+++ DATA SECTION +++

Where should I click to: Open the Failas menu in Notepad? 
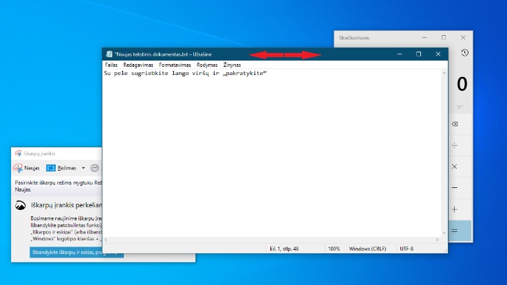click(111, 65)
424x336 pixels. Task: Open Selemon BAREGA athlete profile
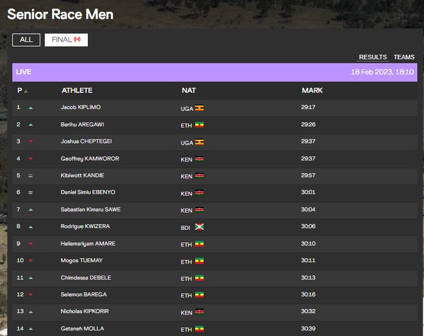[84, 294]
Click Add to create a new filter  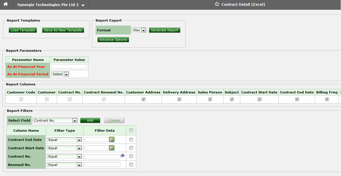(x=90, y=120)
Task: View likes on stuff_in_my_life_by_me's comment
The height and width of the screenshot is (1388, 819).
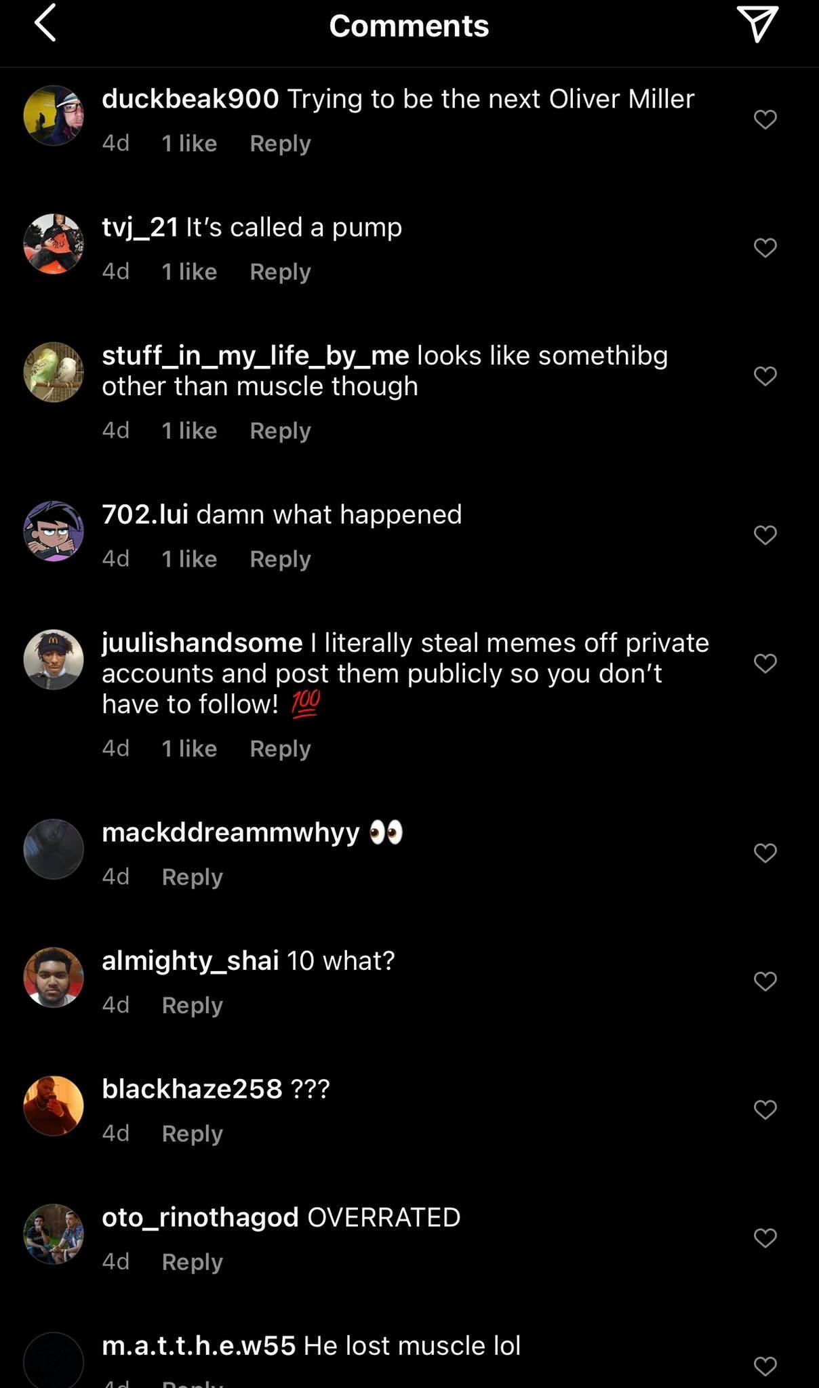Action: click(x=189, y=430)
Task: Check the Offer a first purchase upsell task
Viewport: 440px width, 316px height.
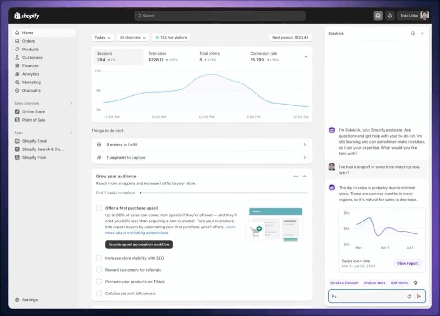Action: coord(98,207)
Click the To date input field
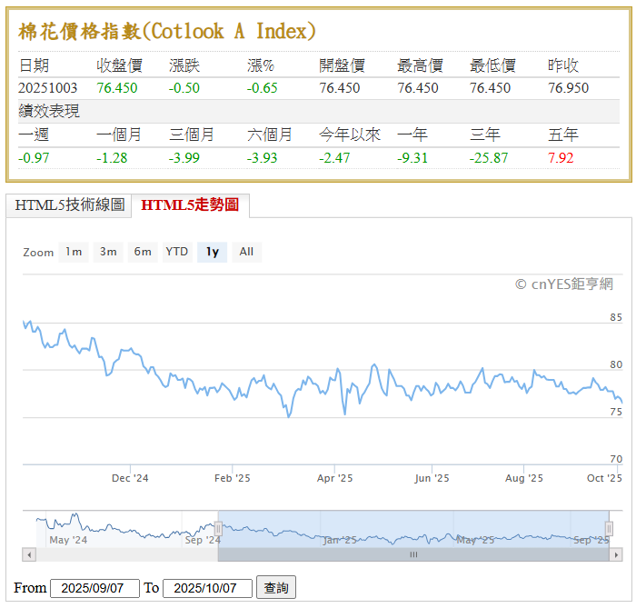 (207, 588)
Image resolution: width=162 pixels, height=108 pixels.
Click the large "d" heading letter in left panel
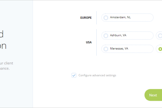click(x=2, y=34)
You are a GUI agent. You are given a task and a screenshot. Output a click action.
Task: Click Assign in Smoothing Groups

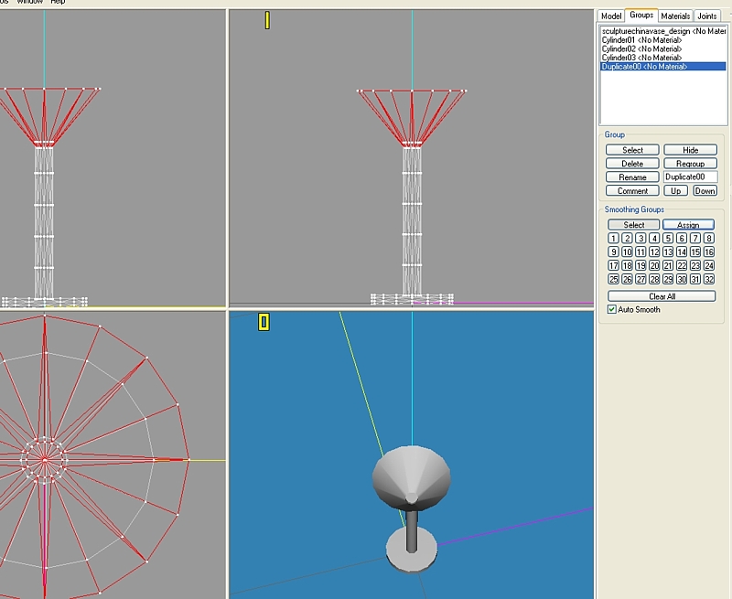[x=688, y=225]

+++

§ **TASK REQUIREMENTS**
The required output is the lines from the one containing "You are a GUI" through the end of the data, printed exactly, with no pictures.

§ **EXERCISE ANSWER**
You are a GUI agent. You are given a task and a screenshot. Output a click action.
Task: Click Assign in Smoothing Groups

[x=688, y=225]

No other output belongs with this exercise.